Dans un monde de plus en plus digitalisé, l’Europe fait face à une double réalité : sa dépendance croissante aux technologies numériques étrangères et l’impact énergétique considérable de ce secteur. Une récente étude menée par le Cigref et Asterès révèle que le coût économique de cette dépendance numérique est comparable à la facture énergétique de l’Union européenne, un constat de « coût caché » qui soulève des questions cruciales pour la souveraineté et la durabilité du continent.
Un coût astronomique
L’Europe importe massivement ses logiciels, services cloud et infrastructures numériques, principalement des États-Unis. Cette dépendance se traduit par une sortie nette de devises de l’ordre de 264 milliards d’euros par an, soit environ 1,5% du PIB de l’UE. Ce montant englobe les achats de services cloud, de logiciels et d’équipements essentiels au fonctionnement des économies européennes. En comparaison, la facture énergétique européenne, qui regroupe les coûts liés à l’importation de pétrole, gaz et autres sources d’énergie, est d’un même ordre de grandeur.
Cette situation économique est d’autant plus préoccupante que la dépendance numérique renforce la vulnérabilité stratégique de l’Europe. En s’appuyant sur des acteurs étrangers pour ses infrastructures critiques, l’Union s’expose à des risques liés à la souveraineté, à la sécurité des données et à la maîtrise des technologies clés. Le développement d’une industrie numérique européenne compétitive apparaît donc comme une nécessité pour réduire cette dépendance coûteuse.
Un secteur énergivore
Au-delà de l’aspect financier, la dépendance numérique a un impact énergétique majeur. Le secteur numérique mondial consomme déjà entre 10% et 15% de l’électricité mondiale, avec une croissance annuelle estimée entre 8% et 10%. En Europe, l’usage des technologies numériques représente plus de 9% de la consommation électrique totale. Cette consommation englobe non seulement l’utilisation des data centers et des réseaux, mais aussi la fabrication des équipements électroniques, qui nécessite l’extraction de ressources rares.
Les data centers, moteurs du cloud computing, sont particulièrement énergivores. Leur fonctionnement continu et la nécessité de refroidir les équipements génèrent une consommation électrique massive. Par ailleurs, la fabrication des appareils numériques implique des processus industriels gourmands en énergie et en matières premières, avec des conséquences sur les émissions de gaz à effet de serre et la production de déchets électroniques.

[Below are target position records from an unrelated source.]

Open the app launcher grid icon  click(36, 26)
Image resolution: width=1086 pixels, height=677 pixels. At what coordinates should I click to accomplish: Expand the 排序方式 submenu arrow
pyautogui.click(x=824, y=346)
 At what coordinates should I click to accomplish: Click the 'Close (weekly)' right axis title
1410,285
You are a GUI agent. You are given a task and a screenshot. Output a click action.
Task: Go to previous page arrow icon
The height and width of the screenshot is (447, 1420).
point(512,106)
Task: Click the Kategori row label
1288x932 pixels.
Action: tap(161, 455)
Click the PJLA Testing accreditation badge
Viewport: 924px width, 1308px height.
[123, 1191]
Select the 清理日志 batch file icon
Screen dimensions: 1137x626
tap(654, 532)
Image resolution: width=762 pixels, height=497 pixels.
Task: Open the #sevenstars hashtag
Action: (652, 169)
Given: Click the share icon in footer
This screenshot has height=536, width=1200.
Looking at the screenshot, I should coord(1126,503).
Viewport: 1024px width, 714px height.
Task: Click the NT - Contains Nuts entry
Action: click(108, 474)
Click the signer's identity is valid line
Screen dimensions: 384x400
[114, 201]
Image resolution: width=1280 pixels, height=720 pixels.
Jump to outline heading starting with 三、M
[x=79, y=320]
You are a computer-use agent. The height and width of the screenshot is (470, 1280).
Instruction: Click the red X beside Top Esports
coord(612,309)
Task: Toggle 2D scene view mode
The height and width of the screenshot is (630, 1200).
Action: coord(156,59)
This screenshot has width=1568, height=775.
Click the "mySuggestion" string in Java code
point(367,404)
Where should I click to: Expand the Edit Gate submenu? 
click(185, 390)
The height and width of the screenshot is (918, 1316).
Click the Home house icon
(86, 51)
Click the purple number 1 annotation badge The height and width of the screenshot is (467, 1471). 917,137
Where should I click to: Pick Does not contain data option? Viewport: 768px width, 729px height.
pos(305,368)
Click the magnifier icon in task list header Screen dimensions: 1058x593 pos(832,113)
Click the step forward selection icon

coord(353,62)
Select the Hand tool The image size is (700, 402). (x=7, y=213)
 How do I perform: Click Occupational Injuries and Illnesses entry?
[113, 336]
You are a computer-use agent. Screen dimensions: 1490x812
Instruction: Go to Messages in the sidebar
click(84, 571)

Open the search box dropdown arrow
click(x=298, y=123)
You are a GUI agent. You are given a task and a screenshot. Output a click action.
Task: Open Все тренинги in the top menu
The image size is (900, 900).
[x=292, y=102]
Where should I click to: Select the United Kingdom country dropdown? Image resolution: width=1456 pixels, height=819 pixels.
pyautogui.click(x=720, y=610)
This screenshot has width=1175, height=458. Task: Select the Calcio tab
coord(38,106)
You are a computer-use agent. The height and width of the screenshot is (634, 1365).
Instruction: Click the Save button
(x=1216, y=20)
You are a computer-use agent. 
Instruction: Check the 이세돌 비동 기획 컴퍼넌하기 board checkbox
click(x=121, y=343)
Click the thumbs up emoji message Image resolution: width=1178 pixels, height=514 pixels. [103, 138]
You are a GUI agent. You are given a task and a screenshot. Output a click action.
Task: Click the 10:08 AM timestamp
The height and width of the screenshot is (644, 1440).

Vers une souveraineté numérique ?
La convergence du coût économique et énergétique de la dépendance numérique souligne l’urgence pour l’Europe de repenser sa stratégie dans ce domaine. Plusieurs pistes sont à l’étude pour renforcer la souveraineté numérique européenne : encourager la production locale de logiciels et de services cloud, soutenir l’innovation dans les technologies vertes, et promouvoir des standards ouverts et sécurisés.
Par ailleurs, la transition vers un numérique plus durable implique de réduire la consommation énergétique des infrastructures existantes, d’améliorer l’efficacité des data centers, et de favoriser l’économie circulaire pour limiter les déchets électroniques. Ces efforts conjoints permettraient non seulement de réduire la facture énergétique liée au numérique, mais aussi de limiter l’empreinte environnementale globale du secteur.